COLUMBIA -- Gov. Mark Sanford lost another battle over the State Budget and Control Board on Wednesday, as the five-member panel chose former director Frank Fusco to head the agency.

Fusco, who stepped down as executive director in January, replaces Henry White, Sanford's former chief of staff, who resigned Aug. 3.

The Board voted 3-1 to hire Fusco; Sanford was the sole dissenter. Comptroller General Richard Eckstrom, the board's fifth member, abstained, saying he supported another candidate.

"It's a farce to say this is an executive agency," Sanford said, adding lawmakers use the Budget and Control Board to "just warehouse political hacks, in many cases."

Newly elected state Treasurer Converse Chellis, a former lawmaker, joined the board's two legislative members in supporting Fusco.

Sanford said Fusco's selection means there is little chance of reform at the agency, which oversees billions in state contracts, purchases, land transactions and other day-to-day operations of state government.

Citing a recent examination of the agency, Sanford had hoped to reduce the internal mark-up on information technology and other services the board charges other state agencies, trim employee benefits, and generally reduce state costs.

"Things will be done the way they had been done," Sanford said. "How many dusted-over reports are there in Columbia, South Carolina? It gets talked about but never dealt with."

Fusco said the report, known as the Government Efficiency and Accountability Review, will be his first priority.

However, Fusco's selection limits Sanford's influence in implementing those changes, many of which can be done by the executive director.

"I am very pleased to be able to go back to the board," Fusco said. "My career has been focused on change and improvement."

Fusco, 58, has worked for state government for more than 30 years. He was named executive director of the Budget and Control Board by then-Gov. Jim Hodges, a Democrat, in 2001. Fusco also has worked for the Joint Bond Review Committee and the House Ways and Means Committee.

Fusco's selection was contentious, with Republican Sanford questioning Chellis, also a Republican.

"If (the Board) is truly an executive branch entity, I ask that you defer to us," Sanford said.

Chellis said he interviewed the three candidates -- Fusco; Charleston businessman Chad Walldorf, Sanford's former deputy chief of staff and the governor's candidate for the post; and former lawmaker Mike Easterday, an aide to Lt.
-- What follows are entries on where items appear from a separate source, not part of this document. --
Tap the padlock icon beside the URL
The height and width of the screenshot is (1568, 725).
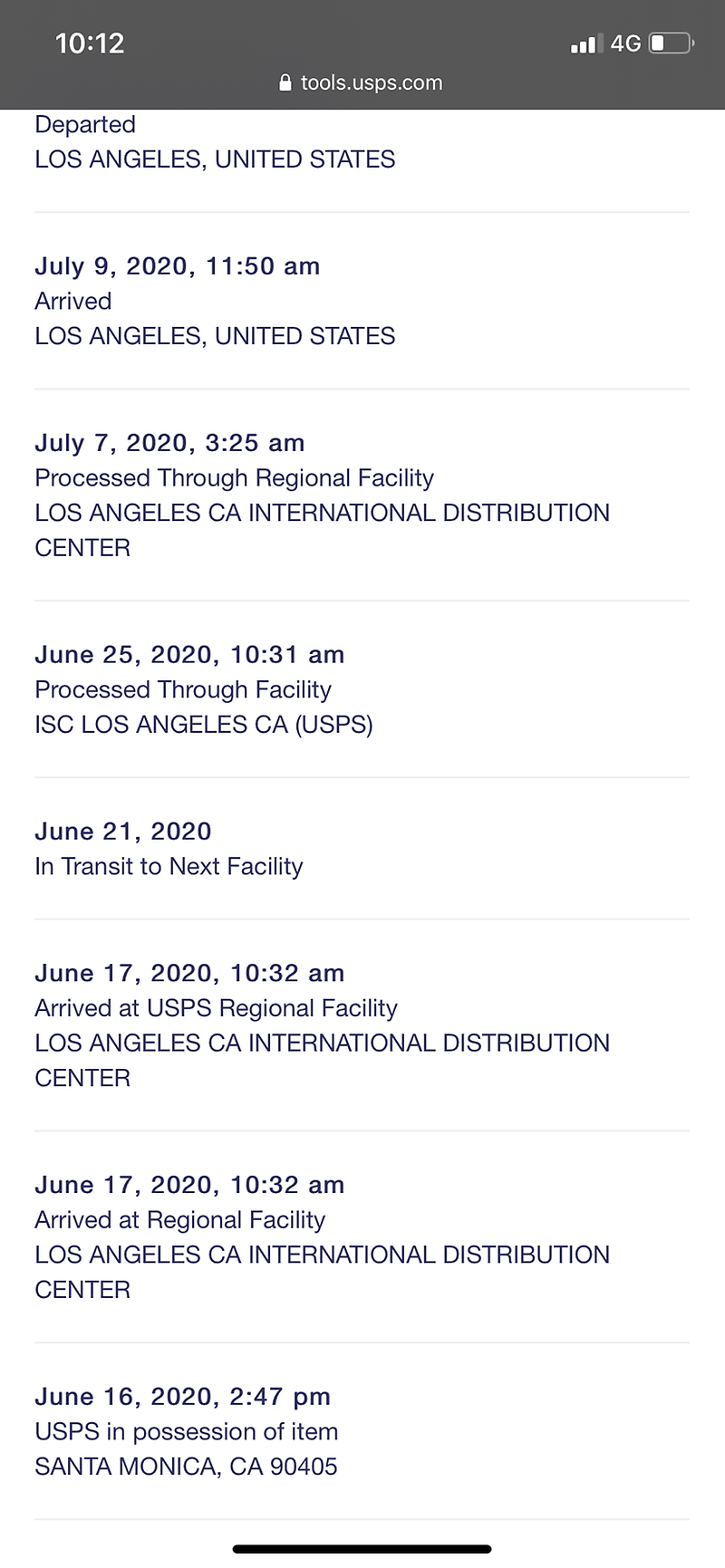(x=285, y=83)
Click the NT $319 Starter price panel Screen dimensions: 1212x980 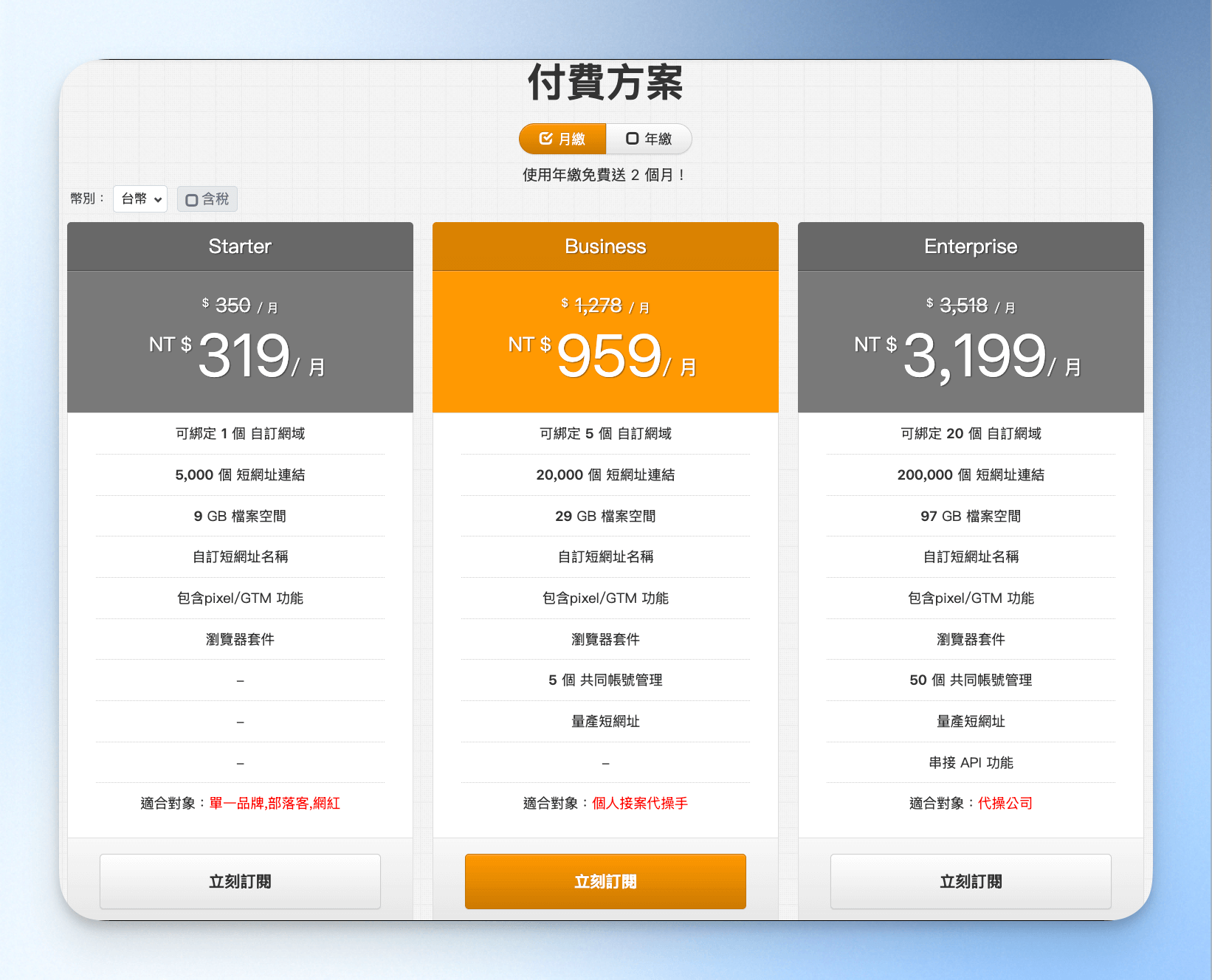point(240,342)
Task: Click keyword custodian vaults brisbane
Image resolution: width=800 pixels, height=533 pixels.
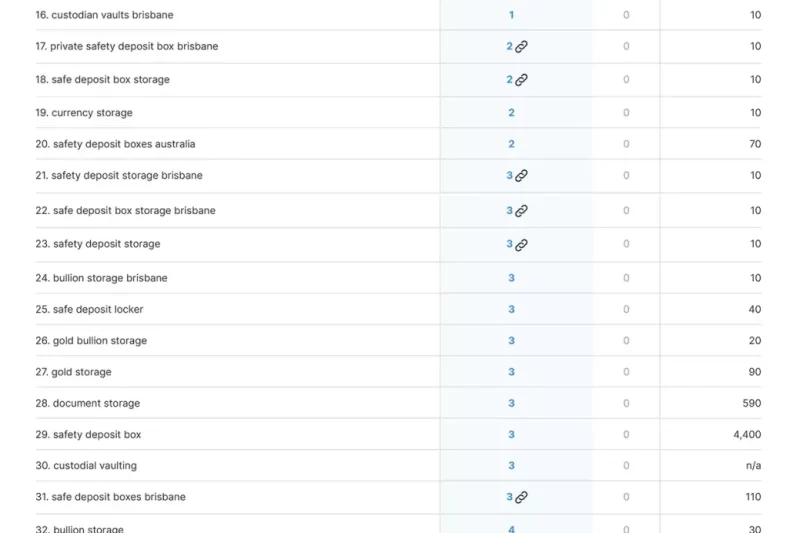Action: (x=104, y=15)
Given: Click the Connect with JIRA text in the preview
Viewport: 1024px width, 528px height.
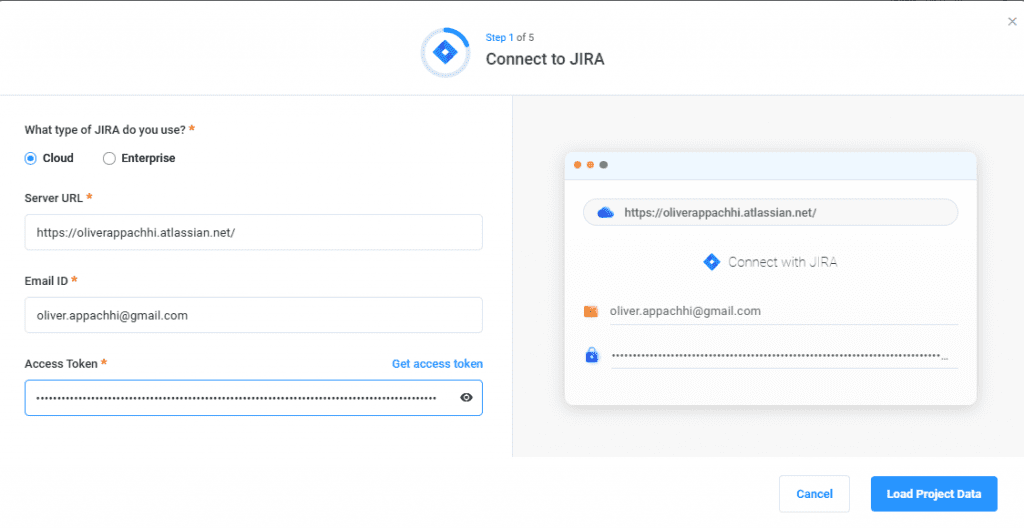Looking at the screenshot, I should pyautogui.click(x=782, y=262).
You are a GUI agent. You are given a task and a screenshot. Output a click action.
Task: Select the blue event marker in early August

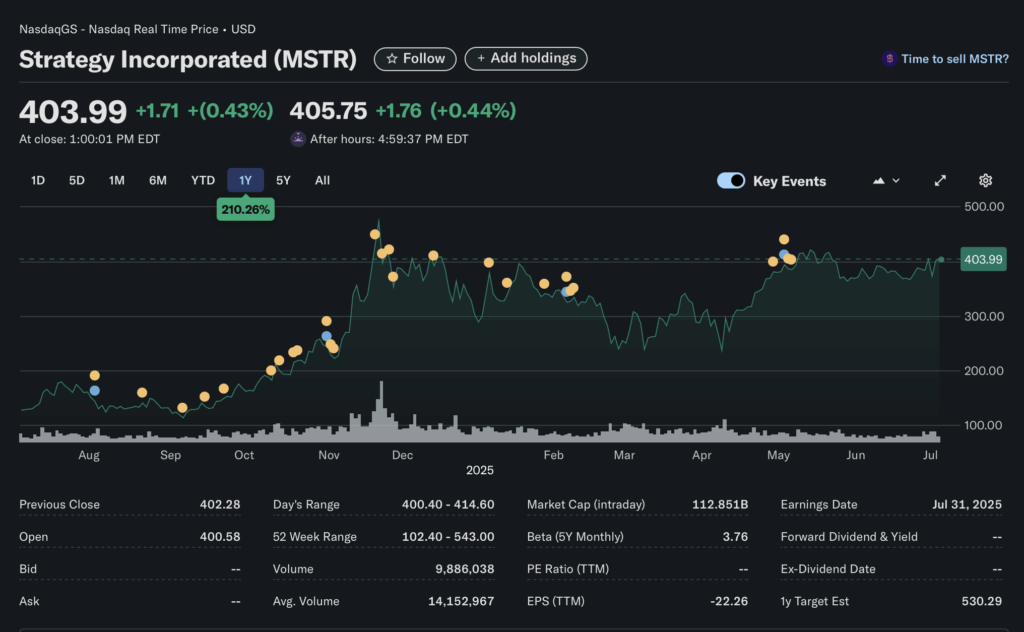(x=95, y=391)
Gov. Andre Bauer -- and said Fusco was the most qualified.

"I've looked at the resumes," Chellis said. "I've looked at the expertise. If you put all those names at the top of the paper, only one stands out, and that's Frank Fusco."

Senate Finance Committee chairman Hugh Leatherman, a voting member of the Budget and Control Board, disputed Sanford's claim the governor always has had his choice of executive director for the budget board. The choice always has been left to a majority of the board, the Florence Republican said.

Leatherman also said lawmakers have created a committee to review the Efficiency and Accountability report. "We totally intend to look at each and every one of those" recommendations.

Though Fusco has returned as executive director, he will not regain control over a controversial grants program.

After White refused to issue grants during his tenure, lawmakers changed the law governing the controversial $55 million competitive grants program. Now, a new five-member committee will issue all grants.